BEGIN Entries provided

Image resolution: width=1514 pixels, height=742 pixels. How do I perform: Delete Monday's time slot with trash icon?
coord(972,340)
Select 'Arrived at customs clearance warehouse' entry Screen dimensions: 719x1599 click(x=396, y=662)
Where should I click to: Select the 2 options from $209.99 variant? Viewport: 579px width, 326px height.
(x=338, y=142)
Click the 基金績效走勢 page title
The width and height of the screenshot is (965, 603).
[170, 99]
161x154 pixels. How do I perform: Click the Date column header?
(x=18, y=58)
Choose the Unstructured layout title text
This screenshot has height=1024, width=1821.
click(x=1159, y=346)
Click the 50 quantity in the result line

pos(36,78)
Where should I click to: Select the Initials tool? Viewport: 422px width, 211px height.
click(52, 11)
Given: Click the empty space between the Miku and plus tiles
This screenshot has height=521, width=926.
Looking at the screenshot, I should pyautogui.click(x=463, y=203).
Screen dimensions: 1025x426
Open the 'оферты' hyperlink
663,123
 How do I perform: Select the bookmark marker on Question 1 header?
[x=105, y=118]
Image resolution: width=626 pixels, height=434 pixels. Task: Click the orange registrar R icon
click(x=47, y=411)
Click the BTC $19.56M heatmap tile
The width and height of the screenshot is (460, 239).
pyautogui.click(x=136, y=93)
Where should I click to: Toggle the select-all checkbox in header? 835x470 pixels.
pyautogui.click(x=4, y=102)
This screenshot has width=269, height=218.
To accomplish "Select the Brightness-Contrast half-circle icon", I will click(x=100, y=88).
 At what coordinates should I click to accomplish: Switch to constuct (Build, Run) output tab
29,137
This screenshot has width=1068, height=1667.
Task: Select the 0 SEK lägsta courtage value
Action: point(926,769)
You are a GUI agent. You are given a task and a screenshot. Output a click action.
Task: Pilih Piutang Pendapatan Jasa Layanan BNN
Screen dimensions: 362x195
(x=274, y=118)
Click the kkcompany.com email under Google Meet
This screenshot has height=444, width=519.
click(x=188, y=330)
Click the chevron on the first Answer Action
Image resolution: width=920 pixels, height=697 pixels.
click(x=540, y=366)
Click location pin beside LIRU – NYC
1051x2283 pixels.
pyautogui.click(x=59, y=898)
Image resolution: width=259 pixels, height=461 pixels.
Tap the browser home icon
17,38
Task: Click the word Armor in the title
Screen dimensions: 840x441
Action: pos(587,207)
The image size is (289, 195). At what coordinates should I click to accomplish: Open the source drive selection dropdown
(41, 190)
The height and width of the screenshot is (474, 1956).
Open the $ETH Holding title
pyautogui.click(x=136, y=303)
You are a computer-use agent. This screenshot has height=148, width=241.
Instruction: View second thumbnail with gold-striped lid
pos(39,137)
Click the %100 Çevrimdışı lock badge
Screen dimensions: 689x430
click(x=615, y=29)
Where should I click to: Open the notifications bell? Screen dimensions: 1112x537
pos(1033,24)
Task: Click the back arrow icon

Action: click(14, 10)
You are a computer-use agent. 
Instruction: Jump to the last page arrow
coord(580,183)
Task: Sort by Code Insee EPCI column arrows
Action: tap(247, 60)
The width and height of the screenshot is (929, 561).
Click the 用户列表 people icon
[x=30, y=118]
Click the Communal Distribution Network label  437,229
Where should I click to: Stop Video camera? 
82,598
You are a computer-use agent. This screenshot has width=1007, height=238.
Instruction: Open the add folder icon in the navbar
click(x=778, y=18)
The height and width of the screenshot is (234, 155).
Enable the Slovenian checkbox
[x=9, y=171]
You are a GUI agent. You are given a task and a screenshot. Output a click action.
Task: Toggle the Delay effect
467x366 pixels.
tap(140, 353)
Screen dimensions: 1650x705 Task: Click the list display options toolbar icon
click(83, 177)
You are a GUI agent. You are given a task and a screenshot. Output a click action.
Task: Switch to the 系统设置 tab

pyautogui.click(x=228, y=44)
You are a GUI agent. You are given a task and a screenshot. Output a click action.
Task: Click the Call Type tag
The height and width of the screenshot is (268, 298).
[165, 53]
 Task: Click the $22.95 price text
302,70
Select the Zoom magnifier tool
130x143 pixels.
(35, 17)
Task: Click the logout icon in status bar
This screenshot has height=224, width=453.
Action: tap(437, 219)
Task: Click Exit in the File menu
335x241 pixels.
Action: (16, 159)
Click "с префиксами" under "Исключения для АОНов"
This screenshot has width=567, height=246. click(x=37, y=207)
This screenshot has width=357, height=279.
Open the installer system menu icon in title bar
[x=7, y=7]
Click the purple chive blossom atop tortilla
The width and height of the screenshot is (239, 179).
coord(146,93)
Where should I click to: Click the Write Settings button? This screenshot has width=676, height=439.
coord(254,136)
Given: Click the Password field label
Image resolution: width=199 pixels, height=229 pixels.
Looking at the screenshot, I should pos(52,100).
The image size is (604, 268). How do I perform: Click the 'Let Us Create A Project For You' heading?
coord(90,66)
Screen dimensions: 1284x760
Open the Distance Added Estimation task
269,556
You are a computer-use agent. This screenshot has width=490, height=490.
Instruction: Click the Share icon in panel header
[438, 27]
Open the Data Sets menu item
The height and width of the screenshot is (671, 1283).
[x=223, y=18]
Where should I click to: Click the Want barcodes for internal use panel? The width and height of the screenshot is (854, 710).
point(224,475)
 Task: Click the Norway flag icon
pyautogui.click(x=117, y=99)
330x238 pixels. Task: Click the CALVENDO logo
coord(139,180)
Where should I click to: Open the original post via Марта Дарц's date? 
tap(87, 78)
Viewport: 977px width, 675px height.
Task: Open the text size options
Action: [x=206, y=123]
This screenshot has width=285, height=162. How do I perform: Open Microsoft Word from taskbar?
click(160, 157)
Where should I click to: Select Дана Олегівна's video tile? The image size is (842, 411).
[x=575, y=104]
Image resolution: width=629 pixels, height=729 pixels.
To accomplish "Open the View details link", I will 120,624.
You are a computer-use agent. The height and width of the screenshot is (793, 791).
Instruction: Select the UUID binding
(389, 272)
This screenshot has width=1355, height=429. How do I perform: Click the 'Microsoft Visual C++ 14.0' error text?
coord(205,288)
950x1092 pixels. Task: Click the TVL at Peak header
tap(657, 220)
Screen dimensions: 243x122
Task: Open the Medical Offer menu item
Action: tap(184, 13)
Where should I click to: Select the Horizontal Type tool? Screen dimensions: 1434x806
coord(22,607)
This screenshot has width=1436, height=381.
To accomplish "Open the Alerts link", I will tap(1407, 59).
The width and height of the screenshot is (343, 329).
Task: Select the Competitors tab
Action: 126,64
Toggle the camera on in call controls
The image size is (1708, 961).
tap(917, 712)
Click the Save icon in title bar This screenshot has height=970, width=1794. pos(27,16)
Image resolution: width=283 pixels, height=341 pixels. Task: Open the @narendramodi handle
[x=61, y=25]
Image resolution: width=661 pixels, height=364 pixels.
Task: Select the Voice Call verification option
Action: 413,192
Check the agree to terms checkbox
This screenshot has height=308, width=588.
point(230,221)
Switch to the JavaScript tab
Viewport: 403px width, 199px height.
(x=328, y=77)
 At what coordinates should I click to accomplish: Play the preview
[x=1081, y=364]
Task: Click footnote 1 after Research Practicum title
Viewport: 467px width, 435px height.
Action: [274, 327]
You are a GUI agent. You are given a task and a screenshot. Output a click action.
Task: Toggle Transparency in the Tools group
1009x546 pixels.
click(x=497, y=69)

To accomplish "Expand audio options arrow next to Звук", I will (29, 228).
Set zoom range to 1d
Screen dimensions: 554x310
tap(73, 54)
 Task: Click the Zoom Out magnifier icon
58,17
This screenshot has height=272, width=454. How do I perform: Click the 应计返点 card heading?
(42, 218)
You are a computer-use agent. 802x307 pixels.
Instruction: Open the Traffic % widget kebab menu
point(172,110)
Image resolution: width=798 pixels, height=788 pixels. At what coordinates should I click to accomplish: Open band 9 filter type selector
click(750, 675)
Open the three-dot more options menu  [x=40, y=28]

END Entries provided

Task brief:
Check each line of the listing for "label". Show those that have it.

Result below:
Click the Communal Distribution Network label  437,229
Given: Click the Password field label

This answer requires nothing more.